C2W3 Tensorflow Intro: 3.3 Train the Model

The exercise explains that Softmax will be applied internally by calculating tf.keras.losses.categorical_crossentropy().
So, forward_propagation() only calculates up to Z3, which is before applying an activation function in the third layer.

However, when evaluating the Test Set every 10 epochs, in the following block, we’re comparing the ground truths with Z3, which hasn’t been through the Softmax activation, which would indicate which label a sample belongs to.
So what are we actually comparing? I don’t quite follow.

for (minibatch_X, minibatch_Y) in test_minibatches:
    Z3 = forward_propagation(tf.transpose(minibatch_X), parameters)
    test_accuracy.update_state(minibatch_Y, tf.transpose(Z3))
print("Test_accuracy:", test_accuracy.result())

I’m sorry if this has been asked before, and thanks in advance for your time.

Hello @jorgeencinas,

Welcome here!!!

To understand it, we trace back to the test_accuracy, which trace back to how we define it which is tf.keras.metrics.CategoricalAccuracy, and that traces back to the Tensorflow’s doc, which said:

You can provide logits of classes as y_pred , since argmax of logits and probabilities are same.

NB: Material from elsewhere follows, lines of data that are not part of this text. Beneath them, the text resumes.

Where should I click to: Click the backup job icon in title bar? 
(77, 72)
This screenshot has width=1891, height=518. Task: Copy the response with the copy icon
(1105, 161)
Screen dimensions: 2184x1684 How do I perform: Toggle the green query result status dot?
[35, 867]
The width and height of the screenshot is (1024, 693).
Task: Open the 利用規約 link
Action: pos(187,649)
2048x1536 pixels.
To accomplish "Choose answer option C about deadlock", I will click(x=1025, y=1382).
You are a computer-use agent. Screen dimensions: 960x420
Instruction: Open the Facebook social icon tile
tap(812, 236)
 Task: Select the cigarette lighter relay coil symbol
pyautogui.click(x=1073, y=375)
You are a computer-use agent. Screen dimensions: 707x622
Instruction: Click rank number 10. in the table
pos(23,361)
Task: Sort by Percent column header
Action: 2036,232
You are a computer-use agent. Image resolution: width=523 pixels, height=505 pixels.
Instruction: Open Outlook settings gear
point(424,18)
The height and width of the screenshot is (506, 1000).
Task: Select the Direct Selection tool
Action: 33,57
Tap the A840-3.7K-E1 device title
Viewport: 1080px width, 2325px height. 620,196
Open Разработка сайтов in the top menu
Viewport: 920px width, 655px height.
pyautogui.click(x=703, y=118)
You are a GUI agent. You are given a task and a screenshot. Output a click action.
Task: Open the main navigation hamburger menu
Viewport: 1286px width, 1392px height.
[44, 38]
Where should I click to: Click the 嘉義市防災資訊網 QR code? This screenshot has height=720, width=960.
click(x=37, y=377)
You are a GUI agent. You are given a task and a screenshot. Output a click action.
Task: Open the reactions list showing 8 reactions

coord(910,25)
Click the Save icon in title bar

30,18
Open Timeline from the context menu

Because “logits ---- softmax ----> probability”, softmax doesn’t matter here. Think about it further :wink:

Cheers,
Raymond

PS: It’s a healthy habit to read the doc everytime we see a TF thing, :wink:

Right! Just to provide one more level of explanation: the key point is that the function softmax is monotonic and increasing. The output values are in the same order as the input values in magnitude, which is why the statement about “argmax” is true.

Thank you very much for welcoming me into the community! And of course, for your responses. They were both very precise, and helped guide me in the right direction. I did a little bit more reading to really understand them, and now I get it!

Will definitely follow your advice about checking on TF’s documentation carefully from here on, thank you for your patience :smile: